Changing Samza to a model where it moves partitions on running containers is a very big paradigm shift. To do this right would mean re-writing large chunks of SamzaContainer, as well as samza-yarn. Honestly, if we want to go this route, then using Helix seems like a reasonable fit, since it's exactly what Helix does.
The use case you've outlined is one in which partition shifting is central to Samza's design, as it would be used by all deployments, whether on YARN, Mesos, or standalone. If we go this route, I feel like we should re-write the container to do partition shifting properly. The other proposals are all essentially ways to avoid having to do this.
Your point about making Samza more pluggable for other cluster managers (3b) is relevant.
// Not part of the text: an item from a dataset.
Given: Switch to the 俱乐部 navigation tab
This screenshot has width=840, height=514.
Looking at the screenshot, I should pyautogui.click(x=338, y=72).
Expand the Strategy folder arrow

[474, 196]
Our strategy for this was to invert the AM/JobCoordinator control, such that JobCoordinator becomes the thing that you run (not run-am.sh), and it has a ClusterManager interface, which it can use to tell the cluster manager what to do (start/stop containers). We can then plug in YARN, Mesos, or our own standalone-zk-based one. One could argue that this isn't the right approach, and it's going to be hard to write an interface that interoperates properly with more than one cluster manager (requesting hosts, defining resource requirements, etc). We've already done that with the JobRunner interface, though, and it's worked well enough for both YARN and Mesos.
The internal struggle I'm having is whether all of the partition-shifting work is worth it, just to avoid job.container.count. If we believe that the world is going to be run in cluster-managed containers in the future, an argument could be made that we should optimize for that case. We can still support standalone jobs right now, using one of the proposals above. I agree that it is confusing to have job.container.count=10, and run just a single Java process. I also agree that using N threads in this model is confusing, and that task.opts won't work. It's janky.
I'm not trying to be particularly dogmatic about the design, I'm just concerned about practicalities. I want to do the "right" thing for the main use case. I think there's some tension here between what's "right" for standalone, and what's "right" for cluster-managed. Thus far, what we've built is "right" for cluster-managed. If we support standalone as a first-class citizen, and introduce partition-shifting as a first-class feature, it complicates the operations for YARN and Mesos jobs (they now require ZK-based dependencies, have to have two layers of liveness monitoring (ZK + NM heartbeat), have two tiers of coordination (AM + JobCoordinator), etc). It also means a lot more code has to change.